From Lanesboro, MN we headed to Wauconda, IL to stay at Bob's aunt Florence's house. We traveled down the Mississippi and over to Wauconda in stifling heat. While I was reading in bed, I heard all these sirens go off and wondered whether they were tornado warnings; they were. We headed to the basement to wait out the tornado watch, watching television until 11 p.m. No tornadoes or high wind occured. We then headed north to Manitowoc, WI, going through the Kettle Moraine State Forest. The Wisconsin glacier, the last of the glaciers, came down as far as Indiana about 10,000 years ago. The Kettle Moraine area had all sorts of glacial features: kettles (potholes caused when a piece of the glacier was covered with dirt and the ice slowly melted causing a subsidence), teardrop shaped hills caused by the glacier moving forward and pushing rocks, domes caused either by rockfalls at the forward edge of retreating glaciers or by deep crevices down which water and rocks poured, and other interesting features. We stopped at Mauthe Lake to have lunch in a dog picnic area and then headed for a walk around the lake. We only made it half way before we were stopped by deep water over the trail caused from all the rain in the area. We continued to Manitowoc and a state campground on the shore of Lake Michigan. It was extremely buggy due to all the rain. After dinner we headed for the beach to walk and get away from the mosquitoes. There is an active Coast Guard lighthouse (an old floating lighthouse from Chicago).

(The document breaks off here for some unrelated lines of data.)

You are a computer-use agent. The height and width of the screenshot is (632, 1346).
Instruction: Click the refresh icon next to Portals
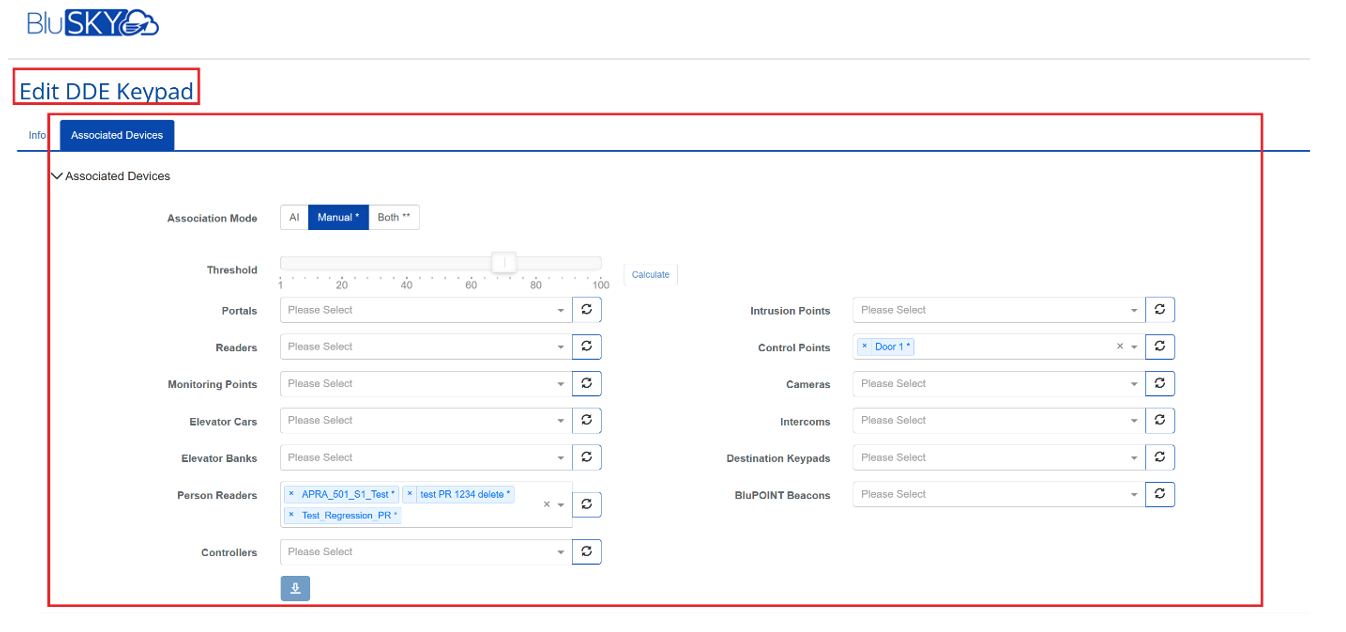586,310
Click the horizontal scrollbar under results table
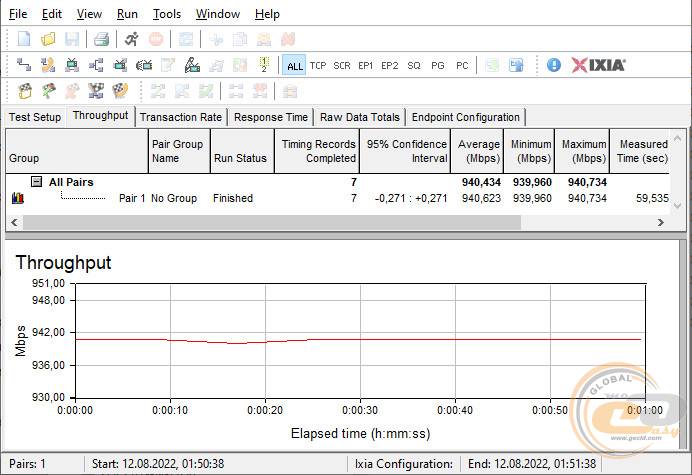 [x=300, y=225]
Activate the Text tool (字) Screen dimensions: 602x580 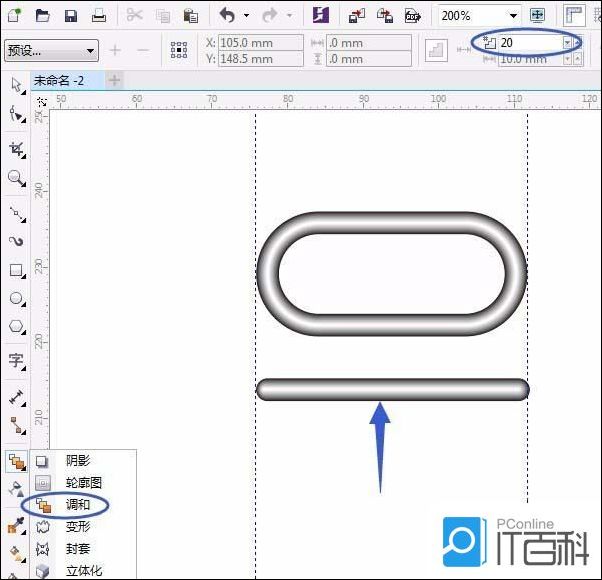tap(16, 359)
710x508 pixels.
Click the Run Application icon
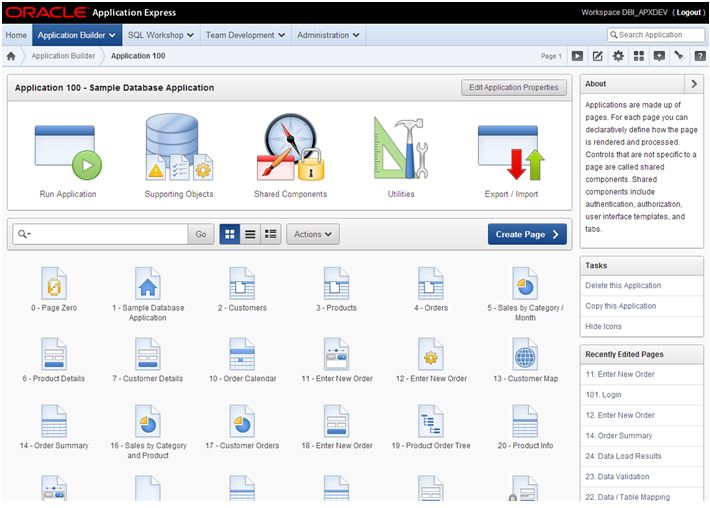(x=68, y=152)
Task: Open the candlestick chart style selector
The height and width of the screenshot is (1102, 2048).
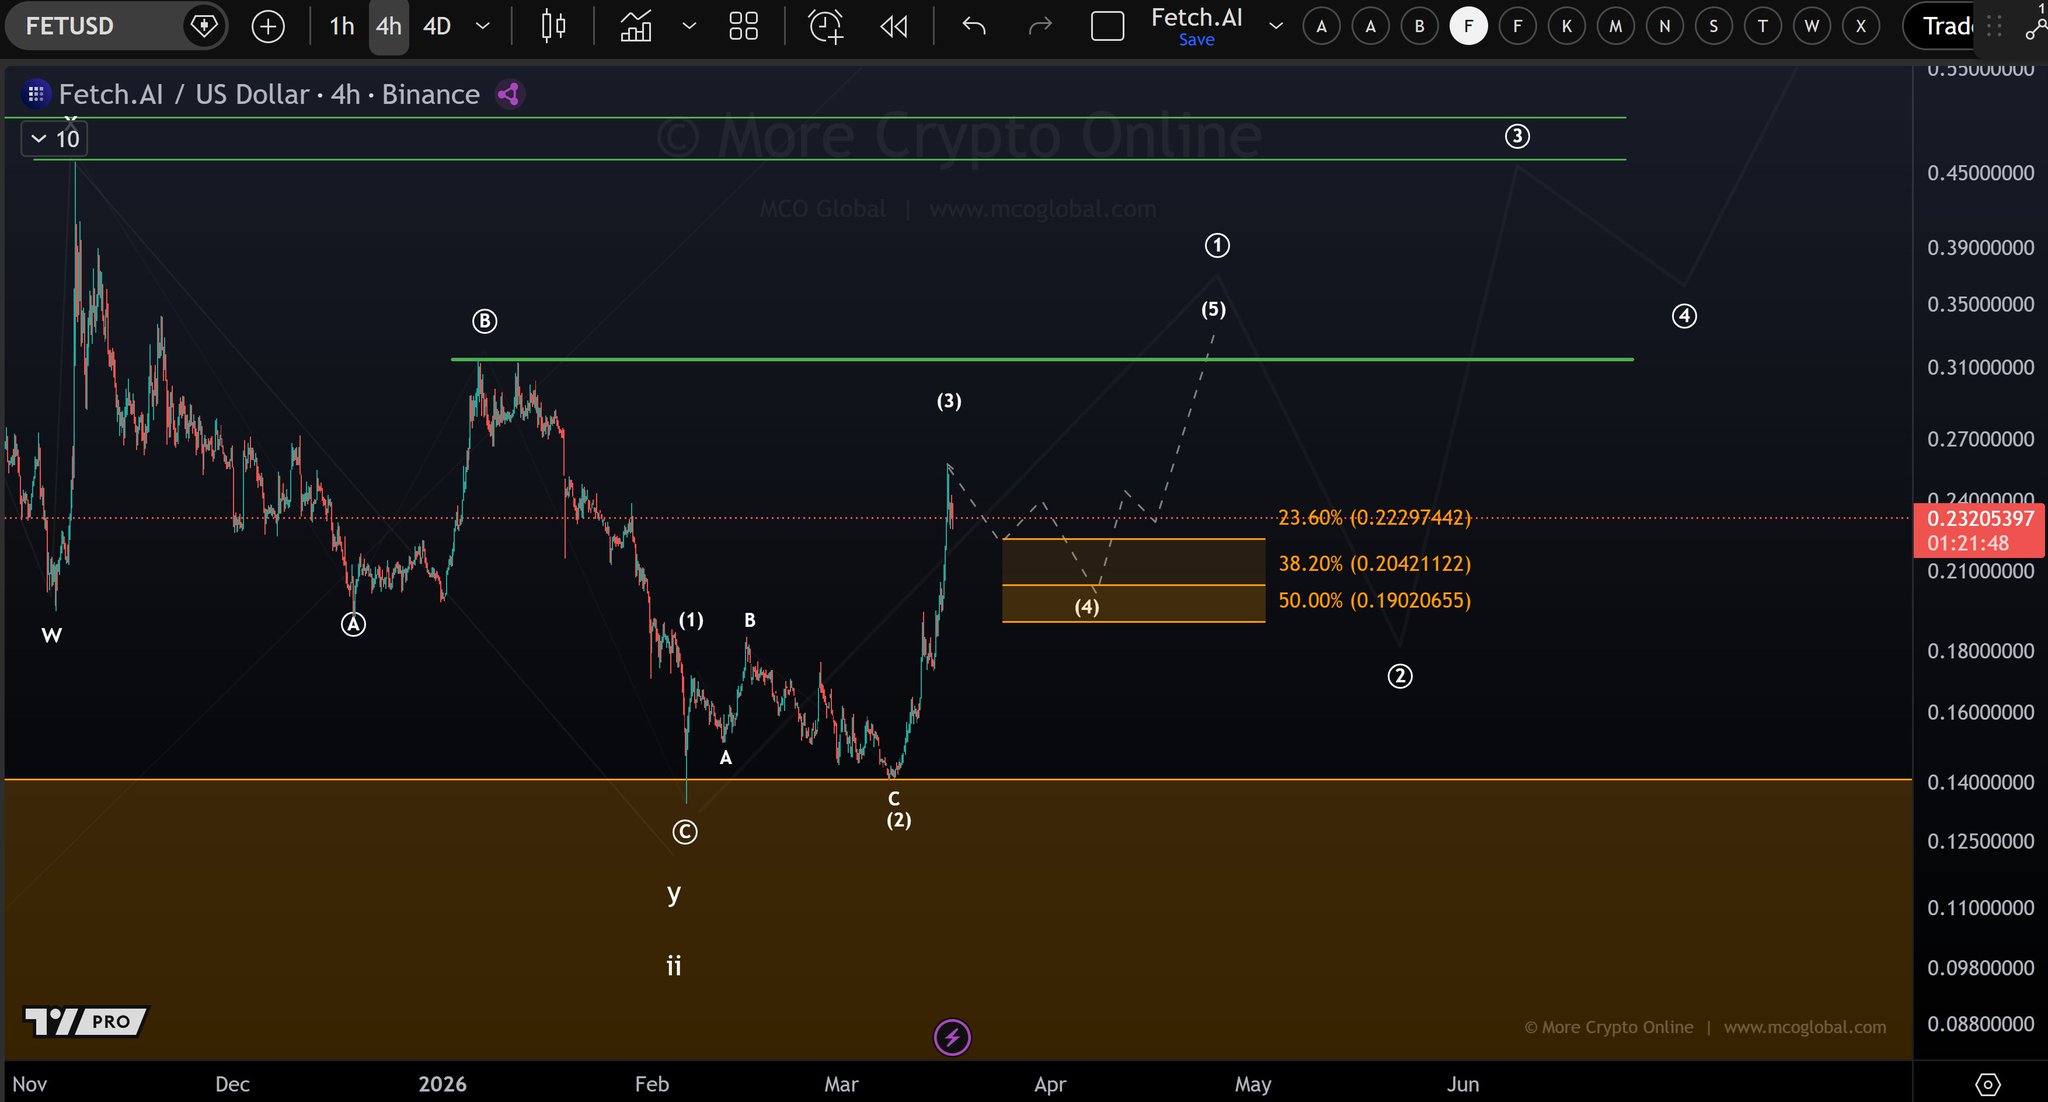Action: 553,26
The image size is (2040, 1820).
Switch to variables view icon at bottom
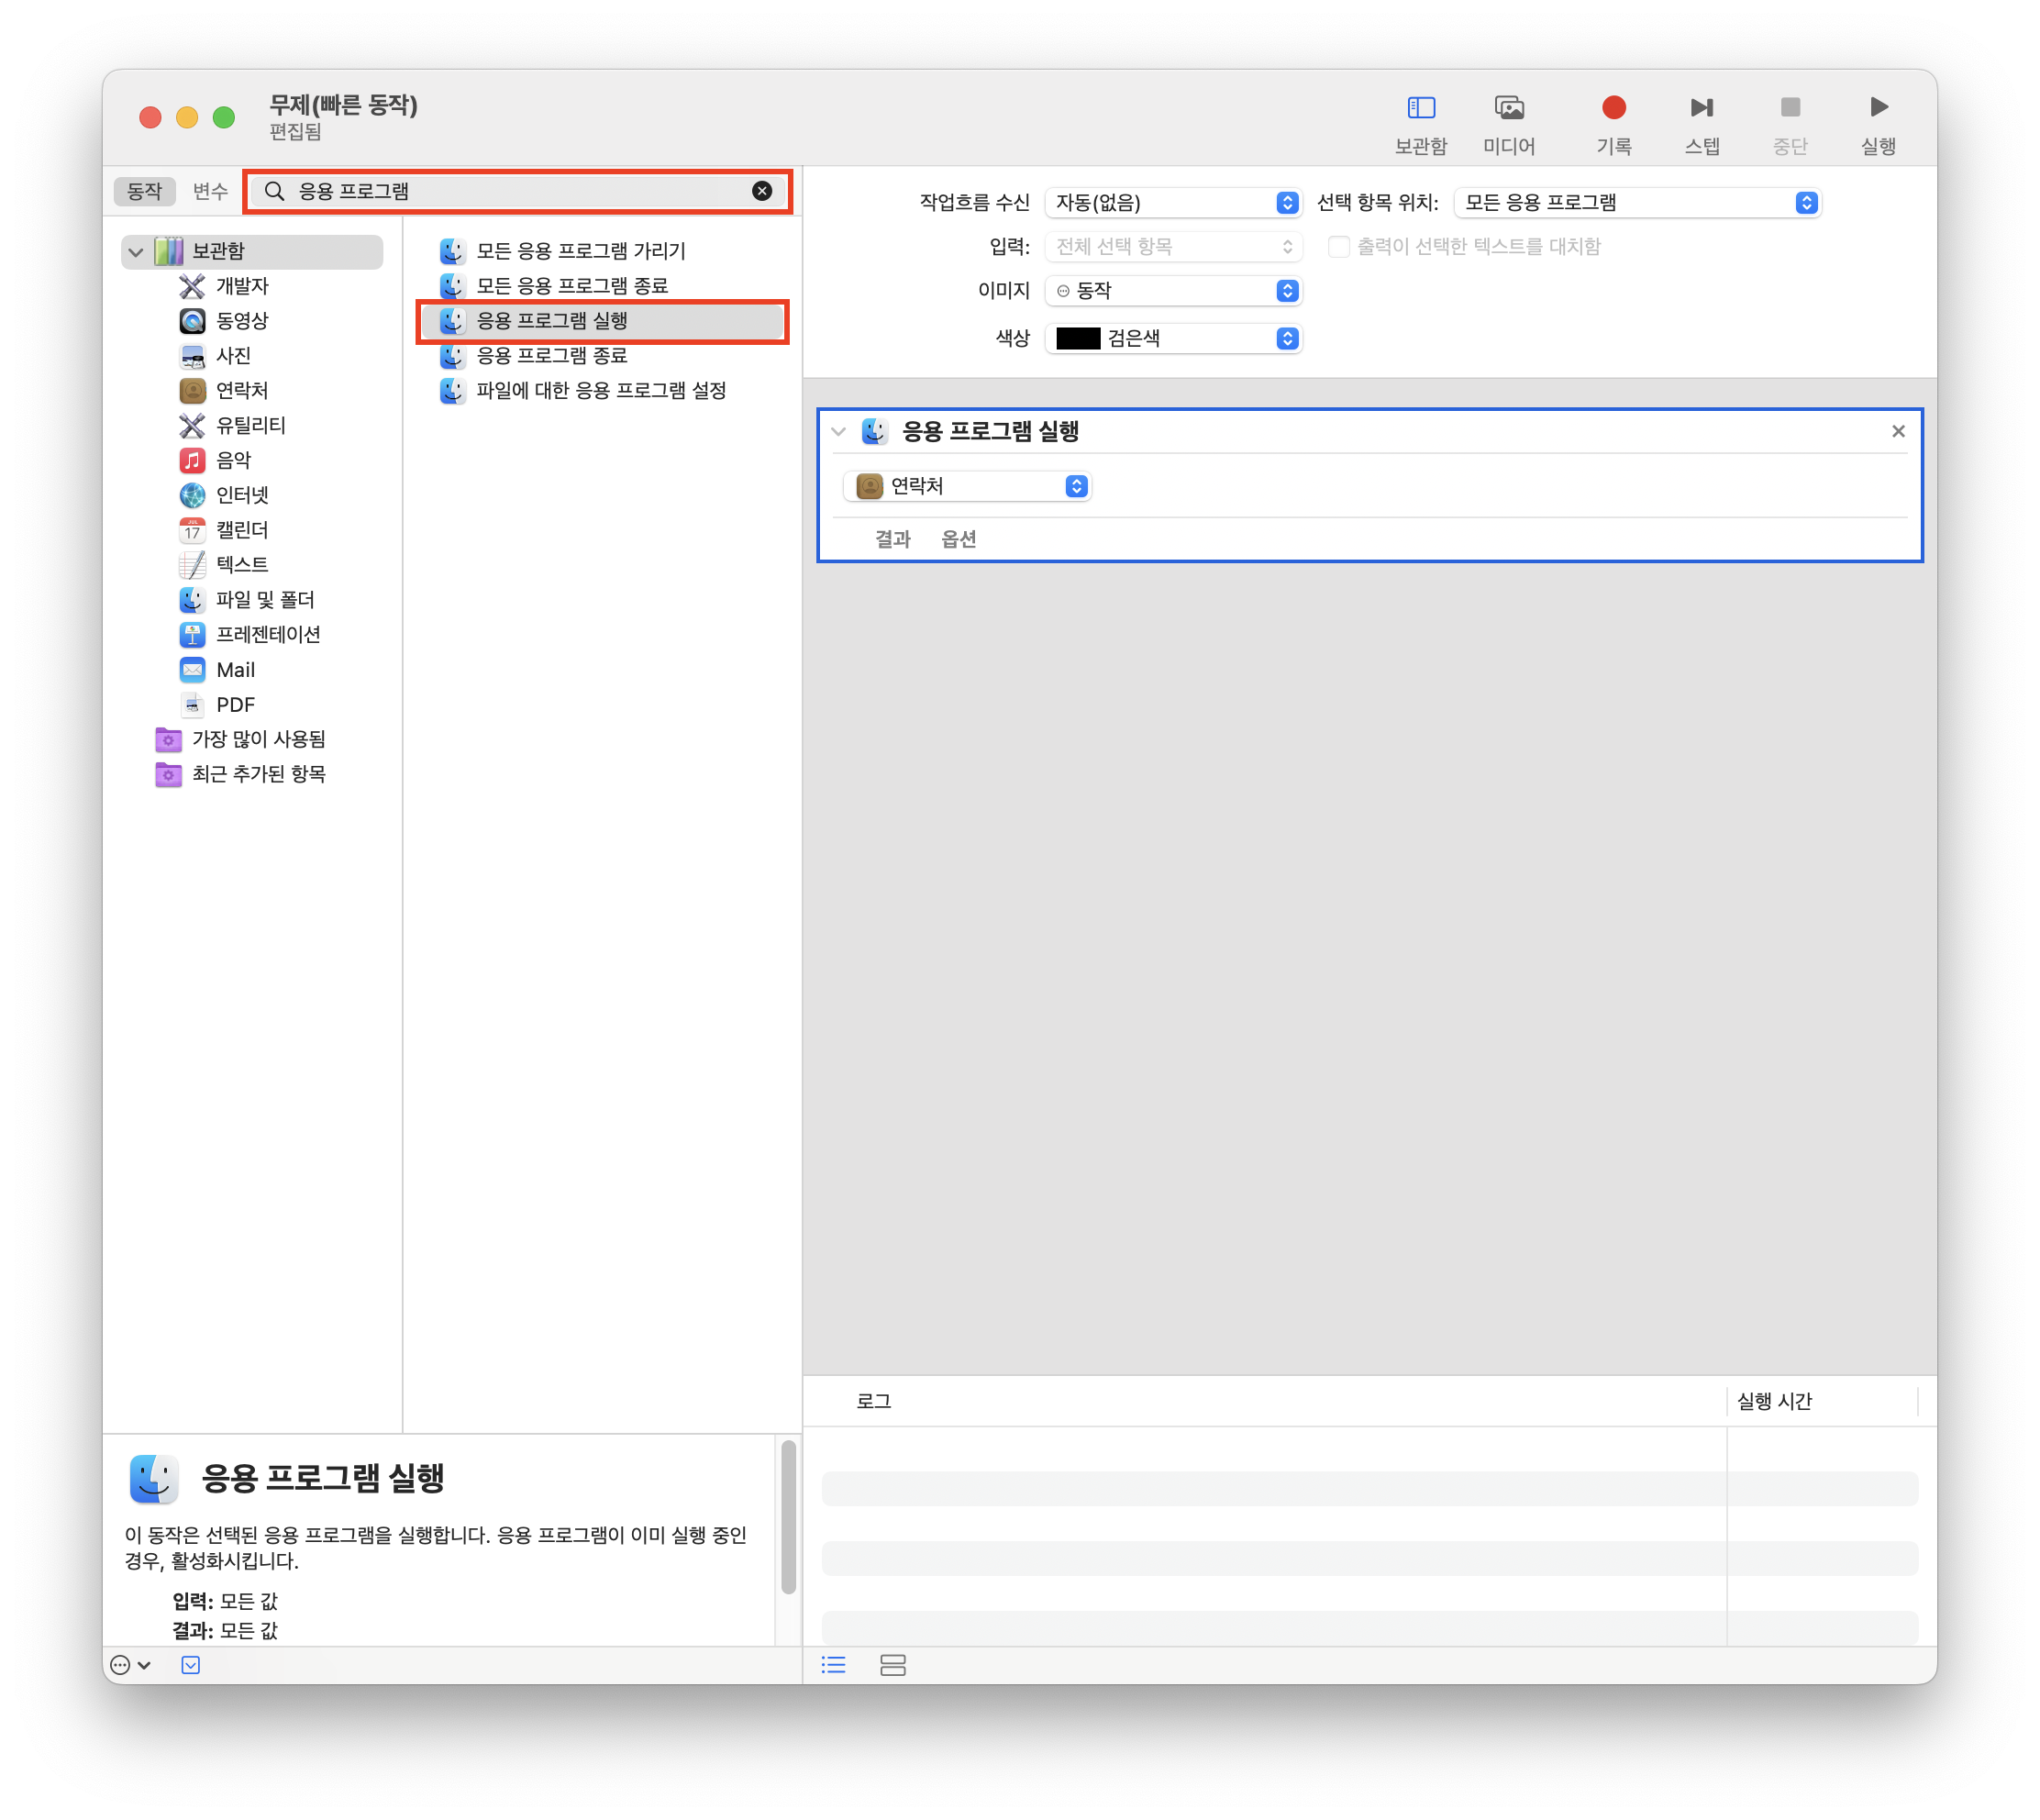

The sunset was beautiful. Darwin was chasing his disc until it was so dark he couldn't see it any more. The moon was almost full and was over Lake Michigan.
The next morning I took Bob to a disc golf course on the University of Wisconsin Manitowoc campus. He had tried to play the course the previous afternoon, but it prohibited dogs and he took Darwin until someone told him he could be given a $181 ticket. I went to the Wisconsin Maritime Museum, a wonderful museum. Manitowoc was a serious ship-building area for many years. During WWI the builders built many boats. In WWII one of the builders was asked to build submarines. It retooled and during the war 28 submarines were built there. They would be side-launched into Lake Michigan and their crews would test them in Lake Michigan. Submariners (2% of the total Navy and comprised of volunteers only) would learn their skills on their assigned sub, which they would sail to Chicago where the sub was placed on a drydock barge, taken down the Mississippi to New Orleans where it would be armed, and sailed through the Panama Canal to the Pacific. Four of the subs were sunk during WWII. The museum has a wonderful exhibit of boats built in Wisconsin (many of them wood), models, an exhibit on the car ferries and on the Great Lakes fisheries. Twin Rivers, just north of Manitowoc, was a center of the fishing industry which crashed due to over-fishing.
We had reservations on the S.S. Badger, the last coal-powered steam car ferry on Lake Michigan. Car ferries were not built for automobiles, but were built to carry rail cars. Before they existed, freight would be off-loaded from rail cars onto steamers and then re-loaded onto rail cars. The car ferries could carry up to 24 rail cars for the 4 hour trip. Now the coal is delivered in ground form and is further pulverized before being forced into the boilers. It was a beautiful day for a crossing. Earlier in the 20th century the car ferries ran year round (partly because the railroads didn't own their own track through Chicago and it was very expensive to move cars through Chicago). During the winter, the crossings were difficult. The car ferries were designed to work partly as ice breakers. If the ice was less than 10' thick the front of the ferry was designed to ride over the ice and crush it. If it was thicker, the ferry would back through the ice using its screw to develop a wash of water that would rise over the ice and crush it. If a ferry had to back most of the way across it could take up to 24 hours. There were so many ferries that they developed routes through the ice where the ice was thinner. At times Lake Michigan was totally frozen over and the frigid weather caused a huge build-up of ice on the ships.